World's Fastest BICYCLE


Latin velox m, f, n (genitive velocis); third declension
– Swift, quick fleet rapid, speedy

Today know as highly advanced aerodynamic bicycle. 


To reach high speeds, aerodynamic drag is a huge difficulty. Therefore, the shell is redesigned every year to reduce the drag coefficient of the new VeloX. To simulate the air and review the air drag and separation, computational fluid dynamics software is used. This year we will built a tandem as seen in the animation in the middle. The air drag of this VeloX is the same as the air drag of a dolphin!


In order to be able to cycle over 120 km/h, a large gear ratio is needed. At these speeds the wheels will rotate up to 14 times per pedal stroke. This is achieved by splitting up the transmission into two steps. By increasing the gear ratio of the second smaller transmission a smaller chainring is achieved. 44 teeth vs 100 teeth! This makes the drivetrain more efficient.

Human machine interface

The Human Machine Interface functions as the eyes of the athletes. Because there are no windows in the VeloX, a camera is used that will show the road on two screens inside the VeloX. On these screens, the athletes also get live feedback on speed, power output and predicted performance. The data is also sent back to the coaches. They can talk to the athletes through an integrated headset system during the race.

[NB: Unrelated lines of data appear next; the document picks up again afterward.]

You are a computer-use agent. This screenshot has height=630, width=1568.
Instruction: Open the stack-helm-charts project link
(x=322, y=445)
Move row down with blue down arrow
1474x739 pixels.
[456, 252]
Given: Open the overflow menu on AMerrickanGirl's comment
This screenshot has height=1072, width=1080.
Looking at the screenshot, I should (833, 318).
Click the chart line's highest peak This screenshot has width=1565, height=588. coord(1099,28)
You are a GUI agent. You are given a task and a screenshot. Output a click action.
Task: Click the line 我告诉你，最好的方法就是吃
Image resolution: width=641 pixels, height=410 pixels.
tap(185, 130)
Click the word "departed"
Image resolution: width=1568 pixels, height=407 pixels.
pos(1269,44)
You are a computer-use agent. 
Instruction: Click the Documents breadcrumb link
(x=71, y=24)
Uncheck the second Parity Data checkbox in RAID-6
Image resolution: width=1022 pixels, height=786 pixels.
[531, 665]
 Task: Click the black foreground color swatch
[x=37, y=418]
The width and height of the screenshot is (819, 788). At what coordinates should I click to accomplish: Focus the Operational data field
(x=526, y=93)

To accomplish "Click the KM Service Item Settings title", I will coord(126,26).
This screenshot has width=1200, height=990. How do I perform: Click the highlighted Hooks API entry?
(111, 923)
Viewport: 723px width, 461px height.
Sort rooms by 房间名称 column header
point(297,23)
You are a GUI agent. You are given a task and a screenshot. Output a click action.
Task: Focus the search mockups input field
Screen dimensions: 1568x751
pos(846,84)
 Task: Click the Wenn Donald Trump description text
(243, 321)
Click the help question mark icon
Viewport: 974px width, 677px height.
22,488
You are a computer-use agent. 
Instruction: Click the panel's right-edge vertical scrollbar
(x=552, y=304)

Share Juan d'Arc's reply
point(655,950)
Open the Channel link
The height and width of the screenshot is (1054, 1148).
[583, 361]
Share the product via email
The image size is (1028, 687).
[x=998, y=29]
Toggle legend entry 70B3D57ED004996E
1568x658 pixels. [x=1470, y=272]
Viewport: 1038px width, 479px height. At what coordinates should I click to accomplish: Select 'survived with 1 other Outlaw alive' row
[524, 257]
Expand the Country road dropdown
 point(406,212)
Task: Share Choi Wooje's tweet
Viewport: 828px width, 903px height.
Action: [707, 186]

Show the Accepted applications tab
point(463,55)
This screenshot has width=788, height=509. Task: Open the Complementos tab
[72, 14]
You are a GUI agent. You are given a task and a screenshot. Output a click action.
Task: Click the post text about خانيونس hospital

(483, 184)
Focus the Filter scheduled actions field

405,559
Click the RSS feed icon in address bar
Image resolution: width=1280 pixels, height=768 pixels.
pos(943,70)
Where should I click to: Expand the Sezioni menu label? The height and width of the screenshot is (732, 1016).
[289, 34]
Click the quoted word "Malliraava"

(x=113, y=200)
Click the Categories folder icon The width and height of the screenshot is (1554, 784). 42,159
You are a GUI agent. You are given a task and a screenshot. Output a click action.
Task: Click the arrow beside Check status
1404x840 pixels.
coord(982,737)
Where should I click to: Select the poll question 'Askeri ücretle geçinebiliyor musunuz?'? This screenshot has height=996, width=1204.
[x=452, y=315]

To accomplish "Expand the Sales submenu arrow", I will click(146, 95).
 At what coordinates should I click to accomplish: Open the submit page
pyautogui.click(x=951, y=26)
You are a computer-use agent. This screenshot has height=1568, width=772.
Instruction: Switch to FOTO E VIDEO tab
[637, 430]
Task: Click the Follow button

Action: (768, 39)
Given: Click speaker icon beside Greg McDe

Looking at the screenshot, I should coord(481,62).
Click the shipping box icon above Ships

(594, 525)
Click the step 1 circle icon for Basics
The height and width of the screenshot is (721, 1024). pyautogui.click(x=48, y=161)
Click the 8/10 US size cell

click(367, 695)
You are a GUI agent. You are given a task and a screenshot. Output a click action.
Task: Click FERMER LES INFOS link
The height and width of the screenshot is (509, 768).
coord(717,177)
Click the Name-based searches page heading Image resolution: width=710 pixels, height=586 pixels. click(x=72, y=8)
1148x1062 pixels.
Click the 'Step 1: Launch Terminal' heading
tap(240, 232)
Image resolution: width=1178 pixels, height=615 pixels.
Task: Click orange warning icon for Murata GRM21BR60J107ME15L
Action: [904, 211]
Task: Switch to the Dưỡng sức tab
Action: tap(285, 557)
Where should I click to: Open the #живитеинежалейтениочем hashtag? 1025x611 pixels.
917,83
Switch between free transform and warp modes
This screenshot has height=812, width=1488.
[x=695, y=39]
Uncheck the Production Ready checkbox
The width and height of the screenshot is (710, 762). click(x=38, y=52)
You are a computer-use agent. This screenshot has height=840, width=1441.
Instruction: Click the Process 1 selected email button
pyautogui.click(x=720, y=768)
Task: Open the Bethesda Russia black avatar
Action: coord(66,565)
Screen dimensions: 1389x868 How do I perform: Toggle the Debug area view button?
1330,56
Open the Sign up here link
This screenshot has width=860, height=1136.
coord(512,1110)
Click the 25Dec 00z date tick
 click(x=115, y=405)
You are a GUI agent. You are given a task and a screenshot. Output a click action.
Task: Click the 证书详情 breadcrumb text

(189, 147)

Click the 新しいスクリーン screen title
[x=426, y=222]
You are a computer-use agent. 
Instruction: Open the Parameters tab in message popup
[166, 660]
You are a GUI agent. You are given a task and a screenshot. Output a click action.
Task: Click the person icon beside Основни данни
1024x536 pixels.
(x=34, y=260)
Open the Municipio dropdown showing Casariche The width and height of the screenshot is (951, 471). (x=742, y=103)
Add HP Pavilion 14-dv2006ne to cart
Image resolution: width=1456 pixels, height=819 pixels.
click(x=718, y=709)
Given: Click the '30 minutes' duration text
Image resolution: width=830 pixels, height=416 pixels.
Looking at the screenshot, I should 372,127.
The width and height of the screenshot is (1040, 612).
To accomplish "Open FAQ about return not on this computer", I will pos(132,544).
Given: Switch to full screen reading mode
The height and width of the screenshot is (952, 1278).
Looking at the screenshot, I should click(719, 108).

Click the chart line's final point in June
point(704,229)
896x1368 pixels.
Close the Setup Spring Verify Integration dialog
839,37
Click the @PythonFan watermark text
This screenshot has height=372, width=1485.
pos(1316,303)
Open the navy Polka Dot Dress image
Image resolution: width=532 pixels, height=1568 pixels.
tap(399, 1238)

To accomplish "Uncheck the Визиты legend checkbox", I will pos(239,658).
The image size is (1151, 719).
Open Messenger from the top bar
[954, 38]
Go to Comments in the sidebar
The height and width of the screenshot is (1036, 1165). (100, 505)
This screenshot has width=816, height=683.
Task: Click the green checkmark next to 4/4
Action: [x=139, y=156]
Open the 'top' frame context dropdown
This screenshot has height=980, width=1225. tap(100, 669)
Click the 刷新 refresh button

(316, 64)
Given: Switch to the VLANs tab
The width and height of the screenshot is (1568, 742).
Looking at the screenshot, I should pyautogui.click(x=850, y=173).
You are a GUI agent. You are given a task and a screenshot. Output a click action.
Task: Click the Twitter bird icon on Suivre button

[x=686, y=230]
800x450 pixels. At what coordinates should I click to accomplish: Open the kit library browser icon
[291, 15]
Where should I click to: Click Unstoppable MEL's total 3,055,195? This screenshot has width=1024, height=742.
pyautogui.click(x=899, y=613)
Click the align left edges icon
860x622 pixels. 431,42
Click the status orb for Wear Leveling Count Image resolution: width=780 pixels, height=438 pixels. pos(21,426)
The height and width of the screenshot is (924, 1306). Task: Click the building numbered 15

The structure is the skeleton of the bike. It connects everything and holds averything in pplase. The structure of the VeloX is stiff and therefore secure. Even at high speeds! This is very important because it will keep our athletes safe.
In the past year a lot of improvements have been made. The overall structure has been slimmed down to create a lighter and faster VeloX. The front frame is made stronger and more stabel using single beams!


Each year the geometry of the VeloX is designed, based on the athletes who are selected. The goal is to create a bicycle that fits perfectly around our athletes. To achieve this perfect fit we make 3D scans of our atlethes. The 3D scans show us how much space they need when pedalling, what their overall shape is and the shape of their faces. We use theze scans for designing the seat of the bicycle and the steering wheel. The scan of theri face is used for the repiratory system.

Take a peek inside our world


In 2009 a new world record was broken by the canadian Sam Wittingham at Battle Mountain: 133 km/h in a human powered vehicle. This record was achieved by riding an aerodynamic recumbent bicylce. It gathered attention from people all over the world. when some students from the Delft University of Technology heard about this they were impressed and intrigued. They were also inspired!. They thought about how much faster they could go if they would build an even more technically advanced bicycle. The students made a decision. They wanted to break the world record within 3 years time. Thus the Human Power Team was borne. Made out of carbon fiber frame and a precisly engineered aerodynamic shell, the first VeloX was borne.